Question: have so many Britons emigrated to the US that the average cheddar consumption there is determined by the immigration rate? Or was it the other way around, that so much cheddar was produced in the USA that the British felt compelled to emigrate there?
Question: is it due to the disregard of the well-intentioned advice "don’t swim with a full stomach" that most people drown at times of the highest ice cream sales?
And last but not least: is it raining because the road is wet?
All three questions are thematically and fundamentally different, but they make one thing clear: if data is analysed and connections between different statements are discovered, one should, above all, ask the question: Why?
Correlation vs. Causality
Consider two statements, A and B. The correlation describes the strength and direction of the relationship between A and B. The correlation between A and B is the same. The correlation coefficient is a quantity between -1 and 1 that can be calculated from data, where 1 describes a relationship, 0 describes no relationship and -1 an opposite relationship. There are several approaches for the calculation - the best known is the correlation coefficient according to Pearson. The correlation says nothing about the relationship of the two statements to each other, it gives no answer to the why.
The causality describes the relationship of A and B to each other. Does event A force event B? Or the other way around?
Connections in practice
Back to the examples: all cases described above show correlations, but what about causality?

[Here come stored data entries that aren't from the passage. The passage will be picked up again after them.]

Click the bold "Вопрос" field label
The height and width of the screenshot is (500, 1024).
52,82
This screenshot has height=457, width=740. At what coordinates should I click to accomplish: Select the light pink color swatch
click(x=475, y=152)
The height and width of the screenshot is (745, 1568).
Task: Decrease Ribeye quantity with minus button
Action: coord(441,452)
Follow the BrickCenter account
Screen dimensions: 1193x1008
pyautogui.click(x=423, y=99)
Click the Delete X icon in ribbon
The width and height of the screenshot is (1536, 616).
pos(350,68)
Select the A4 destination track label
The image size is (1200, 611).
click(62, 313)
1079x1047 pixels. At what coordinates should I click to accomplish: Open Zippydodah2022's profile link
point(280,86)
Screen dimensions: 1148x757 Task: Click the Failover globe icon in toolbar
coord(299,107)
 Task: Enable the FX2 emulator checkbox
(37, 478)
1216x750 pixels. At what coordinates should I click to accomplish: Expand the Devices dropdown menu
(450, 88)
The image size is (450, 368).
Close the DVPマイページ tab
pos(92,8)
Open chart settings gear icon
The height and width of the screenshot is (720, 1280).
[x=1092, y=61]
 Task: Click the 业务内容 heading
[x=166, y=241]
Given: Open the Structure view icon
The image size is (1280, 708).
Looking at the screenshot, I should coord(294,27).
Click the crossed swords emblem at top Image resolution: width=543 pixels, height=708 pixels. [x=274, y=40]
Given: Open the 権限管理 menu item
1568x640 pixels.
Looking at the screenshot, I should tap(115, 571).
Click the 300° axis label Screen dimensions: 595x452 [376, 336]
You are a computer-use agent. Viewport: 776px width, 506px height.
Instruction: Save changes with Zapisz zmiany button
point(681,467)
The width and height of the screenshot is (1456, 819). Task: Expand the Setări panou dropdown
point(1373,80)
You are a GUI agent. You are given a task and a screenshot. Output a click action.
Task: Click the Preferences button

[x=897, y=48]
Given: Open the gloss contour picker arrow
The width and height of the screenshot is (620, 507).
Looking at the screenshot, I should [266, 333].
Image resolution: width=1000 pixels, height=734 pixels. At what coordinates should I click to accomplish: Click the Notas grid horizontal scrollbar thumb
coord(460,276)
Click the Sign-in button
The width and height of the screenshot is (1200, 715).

The example of wet roads is easy to analyse. The assertion "it rains because the road is wet" can be refuted as follows: there are times when the road is wet but it is not raining - for example, directly after a rain shower or a burst water pipe. On the other hand, the statement is "the road is wet because it is raining" shows an obvious causal connection.
In the example of emigration to the USA and cheddar consumption, it is difficult to identify a (serious) causality despite high correlation coefficients, so one can rather assume a coincidence here.
Of particular interest is the example of ice cream consumption and the number of drowning people. It is difficult to describe a direct causality, but it does not seem as absurd as in the first example that there is a connection: in times of particularly high temperatures, people eat a lot of ice cream and swim a lot. So, there is a causal connection to a third statement ("it's hot!") that influences the amount of ice cream sold and the number of drowned people. In these cases, one speaks of fictitious correlation and exactly these are the ones that bring you to new questions and thus new insights.
Correlation as a Guide
Data can show correlations, but not causalities. As a rule, however, it is precisely these relationships of factors that are interesting in order to obtain a better overall picture - for example, to identify further requirements. Nevertheless, the data-based correlations found are not worthless. On the contrary, they can be understood as a question and not as an answer.
If it is understood that the sale of ice cream depends on the heat (and not on the number of drowned people), it is possible to deduce when ice cream consumption will increase.
In this way, data for a specific product can be used to reach potential user groups:
- Discovering new applications for existing products
- Recognising meaningful new features and understanding which factors influence a product
- Understanding how machine malfunctions occur and how to derive effective measures
In conclusion, data does not provide perfect answers to questions. But if you take the vast amounts of data available worldwide as starting points for questions, they provide new perspectives, ideas and points of contact for innovative products and business models that can make tomorrow's world a better place.